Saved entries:
#####

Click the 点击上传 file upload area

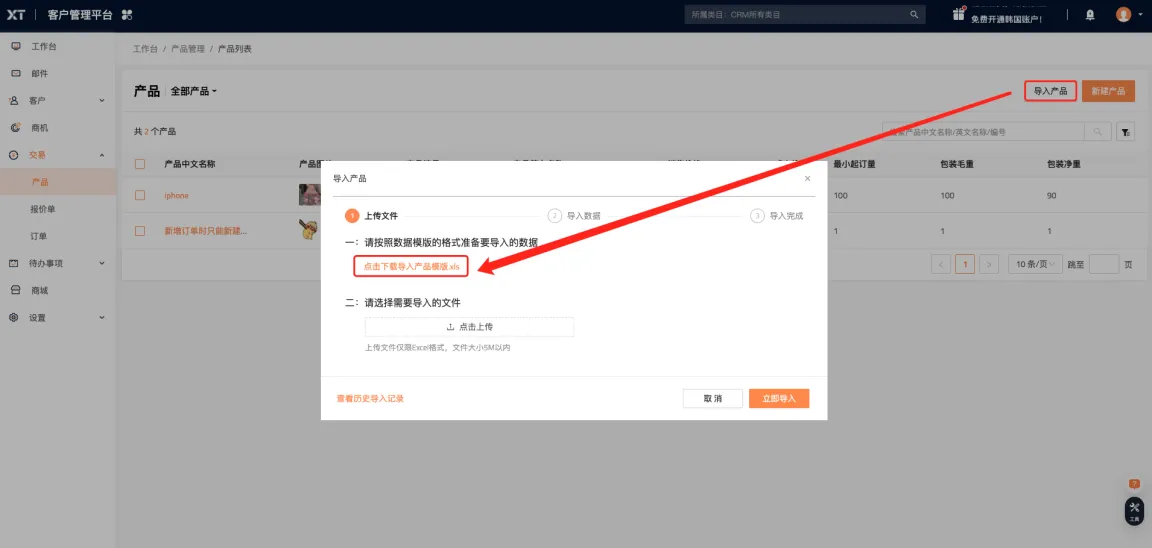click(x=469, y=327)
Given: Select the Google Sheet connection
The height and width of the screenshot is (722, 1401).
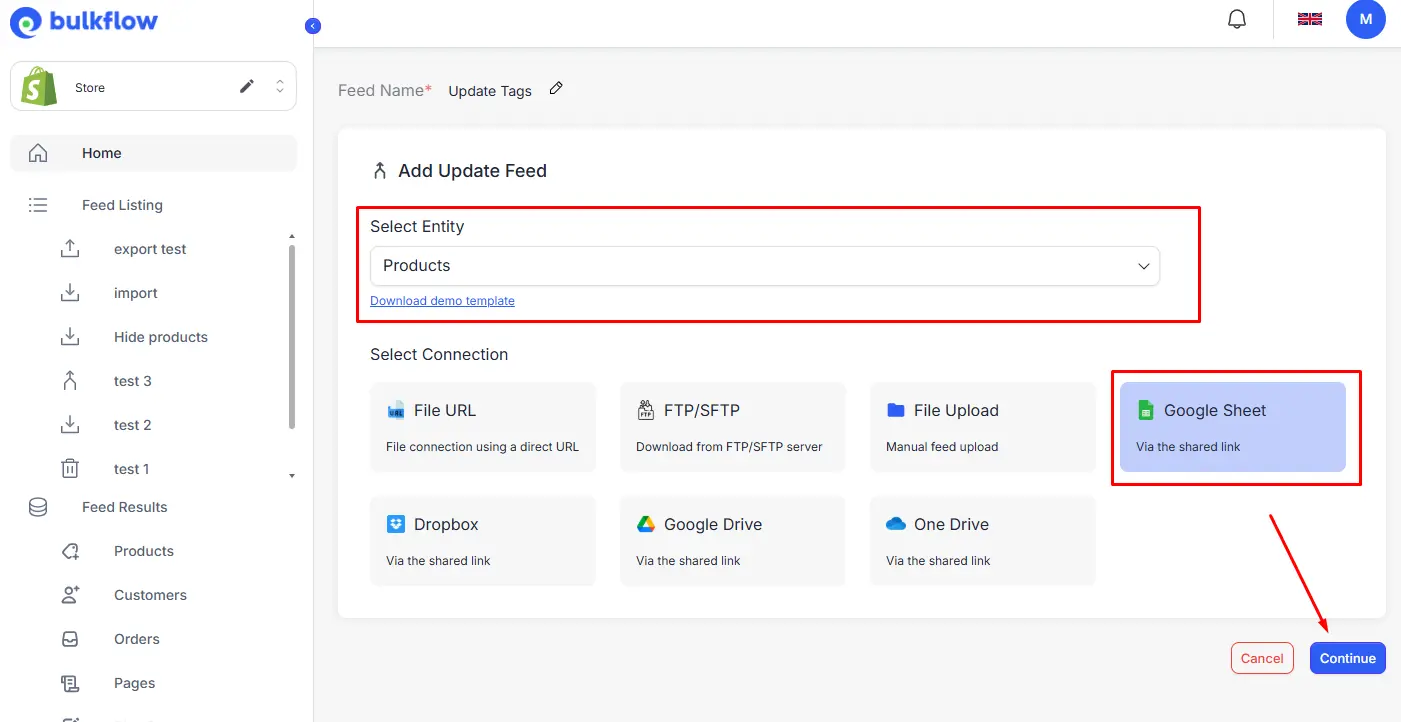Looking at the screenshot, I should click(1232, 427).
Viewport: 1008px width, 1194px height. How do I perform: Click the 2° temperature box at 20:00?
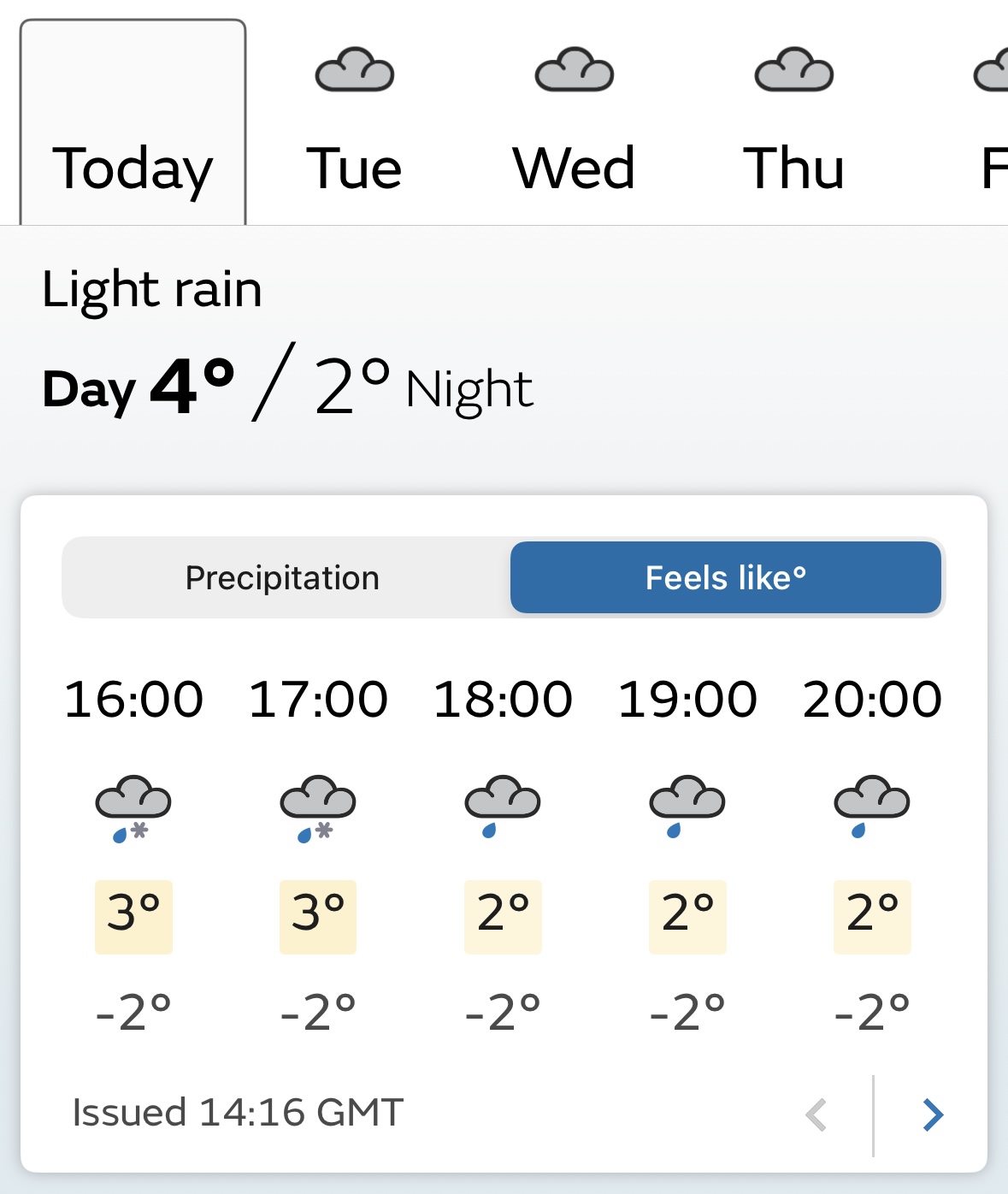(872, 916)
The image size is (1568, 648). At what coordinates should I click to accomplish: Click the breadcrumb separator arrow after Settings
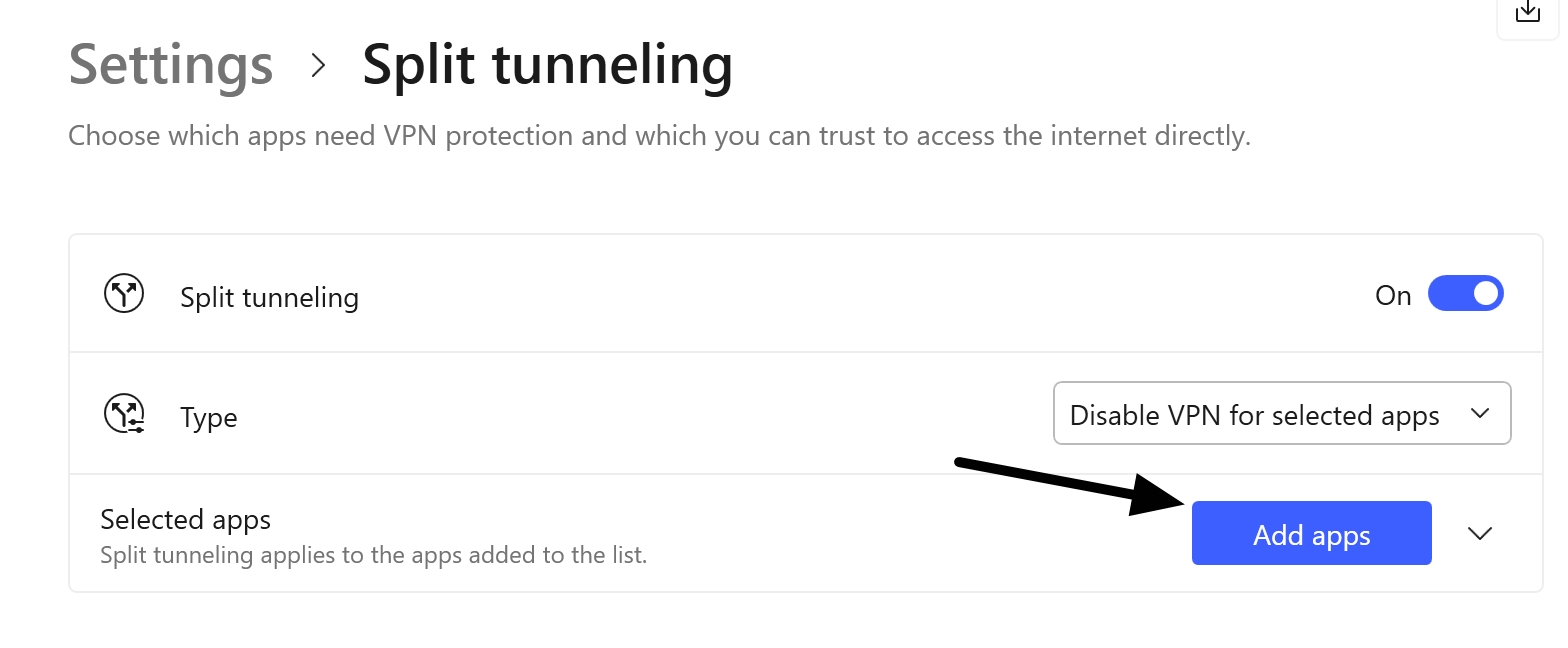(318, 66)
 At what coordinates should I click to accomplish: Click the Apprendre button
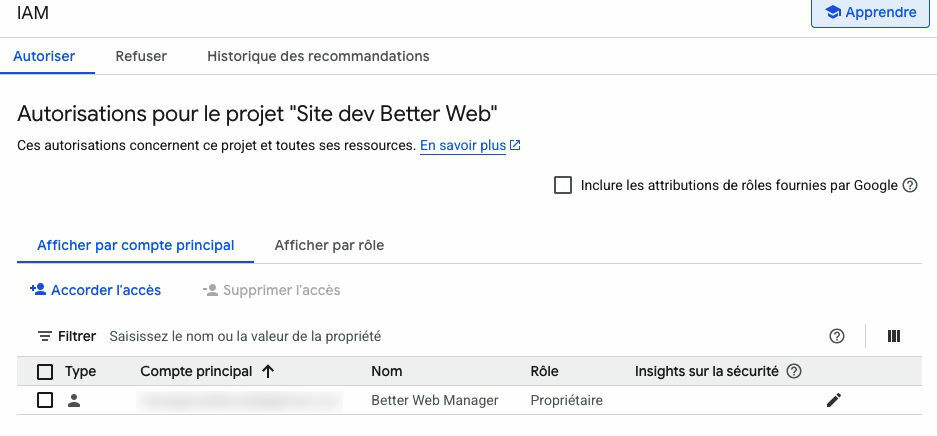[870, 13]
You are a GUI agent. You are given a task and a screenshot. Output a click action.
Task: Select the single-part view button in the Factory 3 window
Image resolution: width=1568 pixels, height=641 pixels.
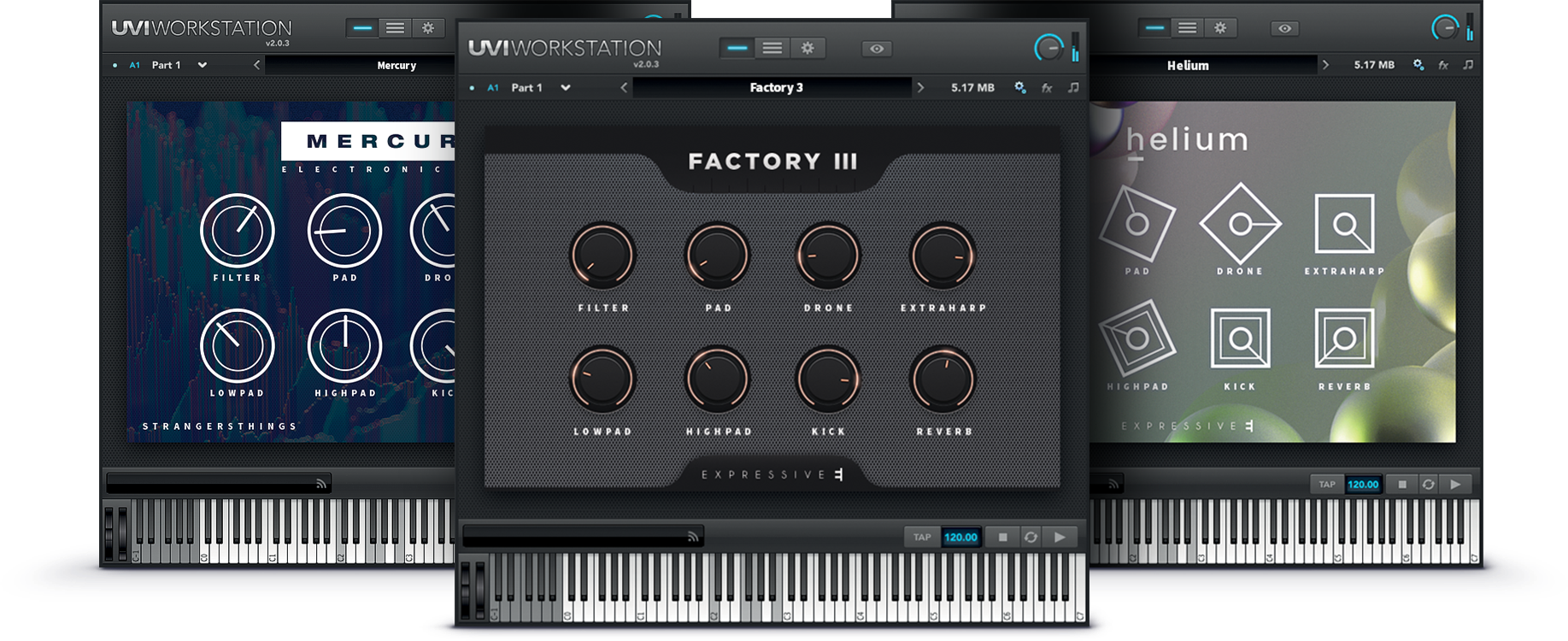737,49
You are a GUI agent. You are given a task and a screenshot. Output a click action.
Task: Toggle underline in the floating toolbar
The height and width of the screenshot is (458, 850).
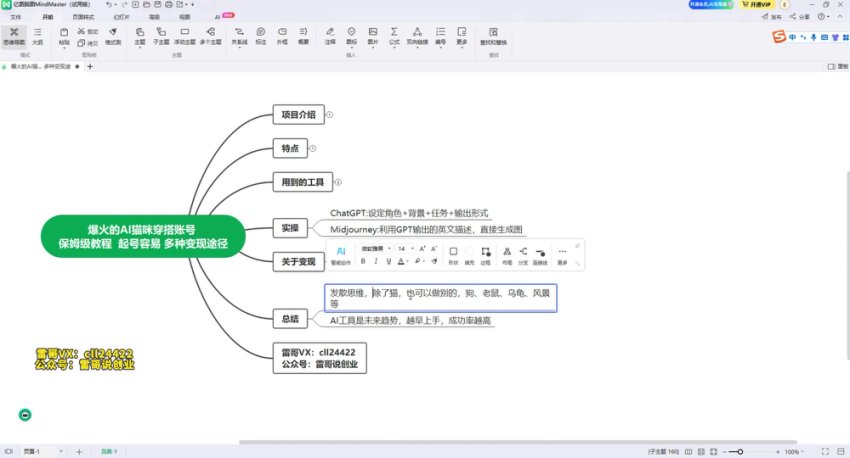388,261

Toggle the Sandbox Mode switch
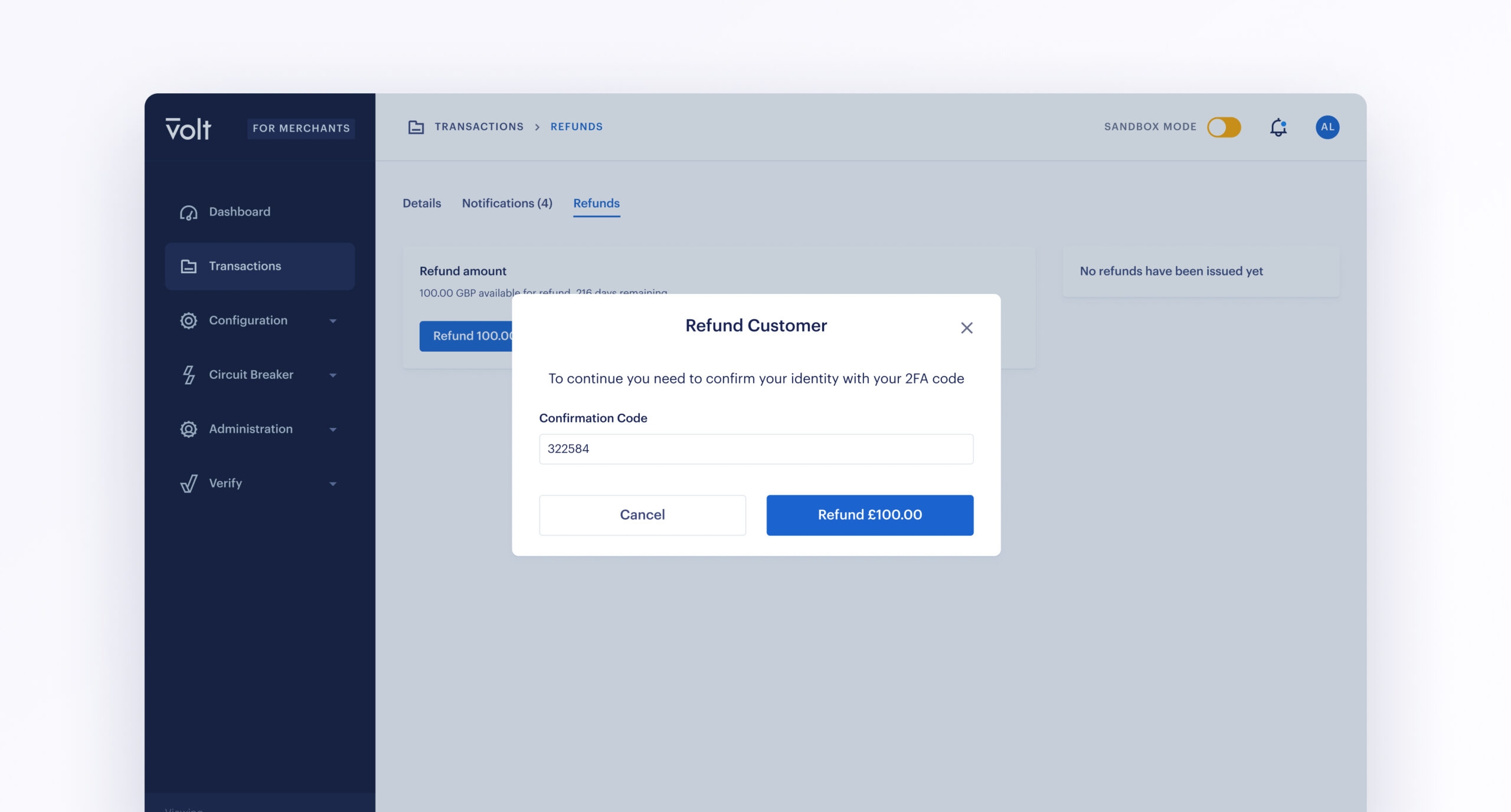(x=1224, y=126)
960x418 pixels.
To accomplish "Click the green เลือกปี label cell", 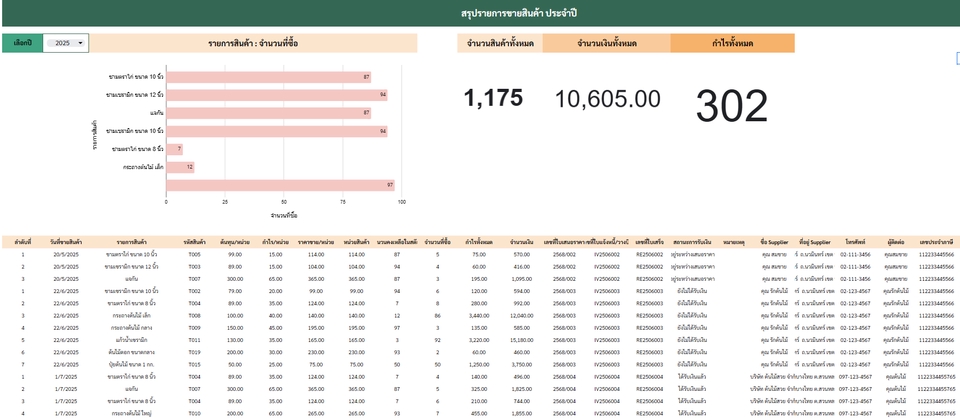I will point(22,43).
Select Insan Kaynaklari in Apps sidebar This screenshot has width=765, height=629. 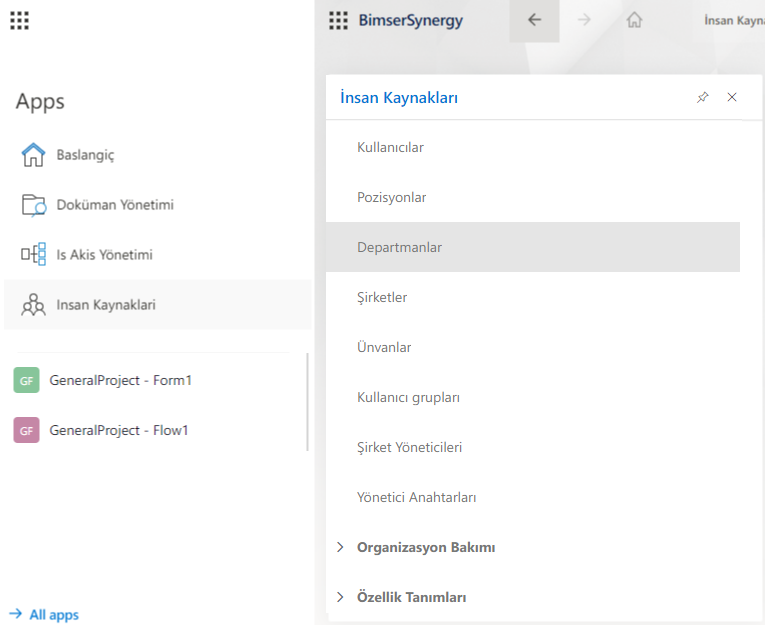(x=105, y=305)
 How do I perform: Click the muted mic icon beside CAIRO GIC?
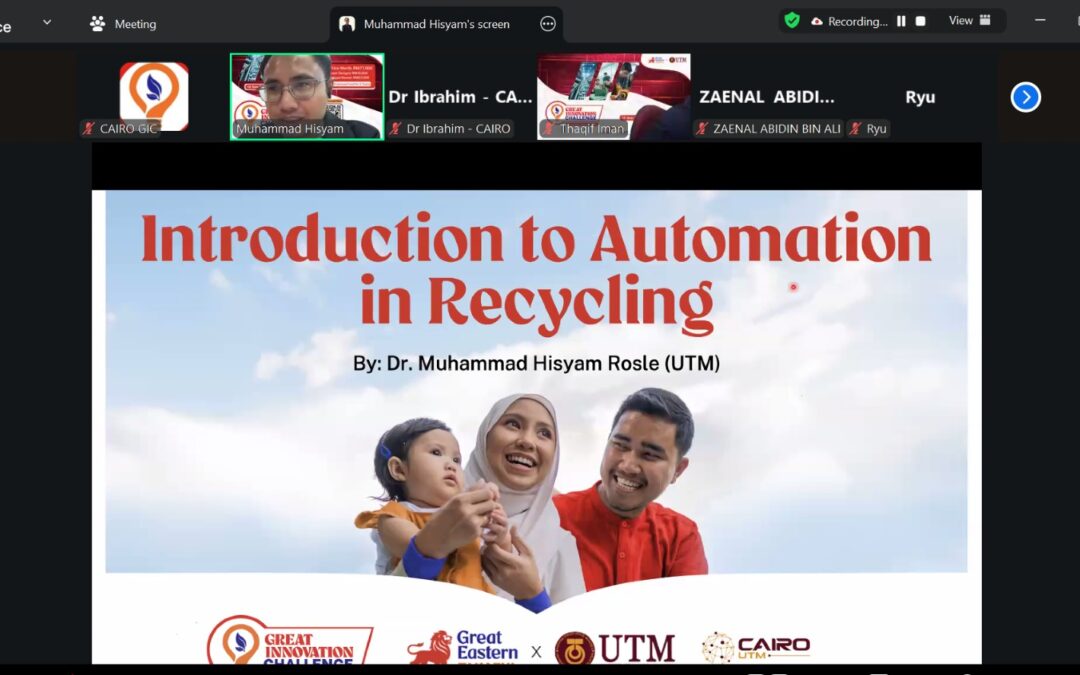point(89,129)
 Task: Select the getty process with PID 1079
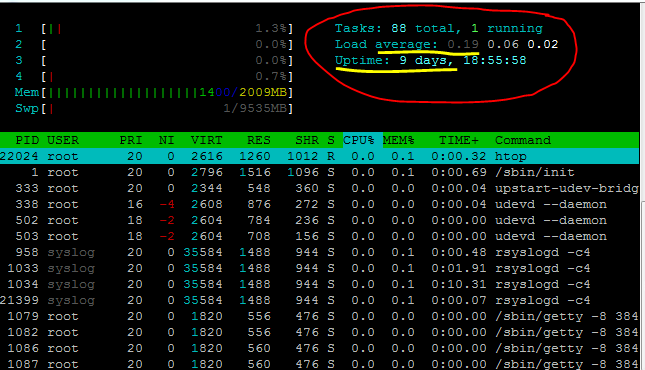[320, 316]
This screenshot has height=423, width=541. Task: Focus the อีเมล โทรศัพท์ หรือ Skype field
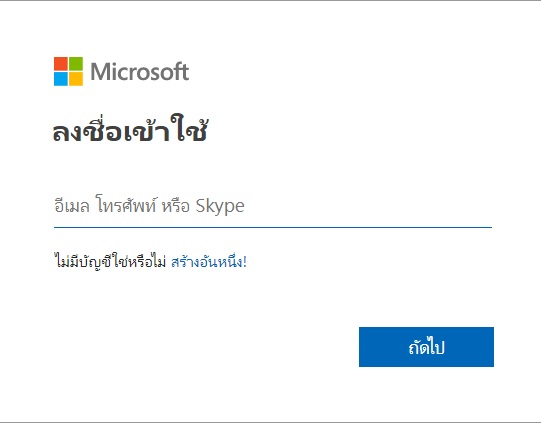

#####

Begin at the first line of the records and please reproduce every line exactly through the one containing "Task: Select the single-part", leaving all pictures out.

Click the 点击上传 file upload area

click(x=469, y=327)
Given: Select the Google Sheet connection
The height and width of the screenshot is (722, 1401).
Looking at the screenshot, I should click(1232, 427).
Viewport: 1008px width, 1194px height. How do I perform: Click the 2° temperature box at 20:00?
(872, 916)
The image size is (1568, 648). At what coordinates should I click to accomplish: Click the breadcrumb separator arrow after Settings
(318, 66)
 At what coordinates should I click to accomplish: Click the Apprendre button
[870, 13]
You are a GUI agent. You are given a task and a screenshot. Output a click action.
Task: Select the single-part view button in the Factory 3 window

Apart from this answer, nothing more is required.